Format the records below as a Markdown table with the columns "Entry" and "Text", numbering each line and skipping blank lines. Include only the lines from the one containing "Task: Click the blue verified badge" through the one containing "(x=55, y=328)", both included.

** begin Records for this task **

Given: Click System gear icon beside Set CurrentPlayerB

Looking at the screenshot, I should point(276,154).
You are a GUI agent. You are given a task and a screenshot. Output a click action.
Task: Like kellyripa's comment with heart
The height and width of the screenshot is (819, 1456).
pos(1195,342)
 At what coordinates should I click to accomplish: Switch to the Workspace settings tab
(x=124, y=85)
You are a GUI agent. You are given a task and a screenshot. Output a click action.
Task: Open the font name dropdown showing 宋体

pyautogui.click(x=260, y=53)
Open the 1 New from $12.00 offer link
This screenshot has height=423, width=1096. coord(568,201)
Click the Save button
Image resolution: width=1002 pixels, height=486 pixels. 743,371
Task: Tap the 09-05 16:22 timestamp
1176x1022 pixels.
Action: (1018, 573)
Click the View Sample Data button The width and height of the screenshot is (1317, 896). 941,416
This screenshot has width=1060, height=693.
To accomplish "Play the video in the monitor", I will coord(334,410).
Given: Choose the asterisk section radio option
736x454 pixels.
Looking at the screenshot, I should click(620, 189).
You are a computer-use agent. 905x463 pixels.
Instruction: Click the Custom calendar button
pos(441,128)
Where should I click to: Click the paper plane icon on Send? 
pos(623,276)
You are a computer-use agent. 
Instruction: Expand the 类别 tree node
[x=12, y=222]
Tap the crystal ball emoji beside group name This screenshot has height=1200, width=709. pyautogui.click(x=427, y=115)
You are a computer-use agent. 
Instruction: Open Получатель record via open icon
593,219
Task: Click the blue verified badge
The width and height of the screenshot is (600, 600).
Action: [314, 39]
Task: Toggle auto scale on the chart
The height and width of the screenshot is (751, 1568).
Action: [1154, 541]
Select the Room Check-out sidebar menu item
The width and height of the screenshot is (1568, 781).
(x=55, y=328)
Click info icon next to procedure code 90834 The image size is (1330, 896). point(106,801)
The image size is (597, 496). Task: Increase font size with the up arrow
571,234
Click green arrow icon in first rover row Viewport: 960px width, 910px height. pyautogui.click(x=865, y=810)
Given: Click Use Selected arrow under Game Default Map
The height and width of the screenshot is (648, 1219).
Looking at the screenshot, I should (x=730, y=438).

** end Records for this task **

§ **Output below**
| Entry | Text |
|---|---|
| 1 | Task: Click the blue verified badge |
| 2 | The width and height of the screenshot is (600, 600). |
| 3 | Action: [314, 39] |
| 4 | Task: Toggle auto scale on the chart |
| 5 | The height and width of the screenshot is (751, 1568). |
| 6 | Action: [1154, 541] |
| 7 | Select the Room Check-out sidebar menu item |
| 8 | The width and height of the screenshot is (1568, 781). |
| 9 | (x=55, y=328) |